Australian anthropologist (1855–1912)

Francis James Gillen (28 October 1855 – 5 June 1912), also known as Frank Gillen and F. J. Gillen, was an early Australian anthropologist and ethnologist. He is known for his work with W. Baldwin Spencer, including their seminal work The Native Tribes of Central Australia (1899). They both worked in central Australia, where Gillen was employed as a telegraph station master, with the Arrernte people and other Indigenous Australians.

== Life and career ==
Francis James Gillen was born on 28 October 1855 at Little Para, South Australia, the eldest son of Thomas Gillen and Bridget (née McCan). He was also known as Frank.
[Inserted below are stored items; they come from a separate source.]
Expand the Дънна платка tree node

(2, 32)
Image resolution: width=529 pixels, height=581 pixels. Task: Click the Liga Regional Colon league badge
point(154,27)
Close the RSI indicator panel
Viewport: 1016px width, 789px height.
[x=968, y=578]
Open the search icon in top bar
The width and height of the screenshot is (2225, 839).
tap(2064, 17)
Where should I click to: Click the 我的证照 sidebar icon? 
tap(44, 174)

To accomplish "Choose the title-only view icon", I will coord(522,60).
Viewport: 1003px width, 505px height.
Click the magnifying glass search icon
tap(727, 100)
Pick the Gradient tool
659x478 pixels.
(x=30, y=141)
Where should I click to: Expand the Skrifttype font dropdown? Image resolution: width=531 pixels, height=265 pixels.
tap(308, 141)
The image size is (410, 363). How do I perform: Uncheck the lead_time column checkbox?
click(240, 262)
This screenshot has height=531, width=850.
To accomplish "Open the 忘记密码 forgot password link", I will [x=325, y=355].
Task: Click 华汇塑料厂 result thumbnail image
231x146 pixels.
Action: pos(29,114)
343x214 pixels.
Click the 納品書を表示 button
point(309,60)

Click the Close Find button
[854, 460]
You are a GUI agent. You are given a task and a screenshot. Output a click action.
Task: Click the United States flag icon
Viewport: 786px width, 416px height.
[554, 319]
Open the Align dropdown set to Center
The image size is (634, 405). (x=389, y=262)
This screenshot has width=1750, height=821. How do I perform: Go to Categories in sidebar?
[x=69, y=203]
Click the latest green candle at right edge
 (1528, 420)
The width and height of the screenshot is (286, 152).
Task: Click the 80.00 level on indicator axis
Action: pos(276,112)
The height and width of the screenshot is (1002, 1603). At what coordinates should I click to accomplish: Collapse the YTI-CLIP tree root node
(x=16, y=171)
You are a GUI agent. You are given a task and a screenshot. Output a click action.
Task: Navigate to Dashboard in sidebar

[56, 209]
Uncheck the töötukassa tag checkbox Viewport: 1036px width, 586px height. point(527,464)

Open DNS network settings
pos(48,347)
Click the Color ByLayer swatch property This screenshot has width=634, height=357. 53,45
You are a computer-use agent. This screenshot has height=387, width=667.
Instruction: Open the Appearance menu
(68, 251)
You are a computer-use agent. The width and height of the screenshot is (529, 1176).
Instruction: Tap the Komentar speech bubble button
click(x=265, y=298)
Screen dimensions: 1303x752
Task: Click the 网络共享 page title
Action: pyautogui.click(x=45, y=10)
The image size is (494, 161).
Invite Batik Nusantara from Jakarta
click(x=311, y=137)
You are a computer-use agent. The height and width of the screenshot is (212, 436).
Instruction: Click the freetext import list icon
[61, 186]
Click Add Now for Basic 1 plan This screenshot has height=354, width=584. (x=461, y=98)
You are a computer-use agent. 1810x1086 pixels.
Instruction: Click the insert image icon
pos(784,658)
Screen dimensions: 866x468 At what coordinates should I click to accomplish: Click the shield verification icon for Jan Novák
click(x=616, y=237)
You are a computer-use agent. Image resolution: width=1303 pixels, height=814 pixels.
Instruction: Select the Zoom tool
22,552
He entered the public service in 1867, and was employed as a postal messenger at Clare. He was transferred to Adelaide in 1871 where his duties also included telegraph operation. In 1875, Gillen was employed on the Australian Overland Telegraph Line, and was stationed at Charlotte Waters telegraph station from 1875 to 1892, during which time he recorded various Aboriginal words and phrases and travelled to other nearby Telegraph stations, including the Peake.

He was appointed the Alice Springs post and telegraph Station Master in 1892. At the time Alice Springs was part of South Australia and Gillen, who by virtue of his office held the collateral positions of Special Magistrate and sub-Protector of Aborigines, was effectively the administrator of central Australia.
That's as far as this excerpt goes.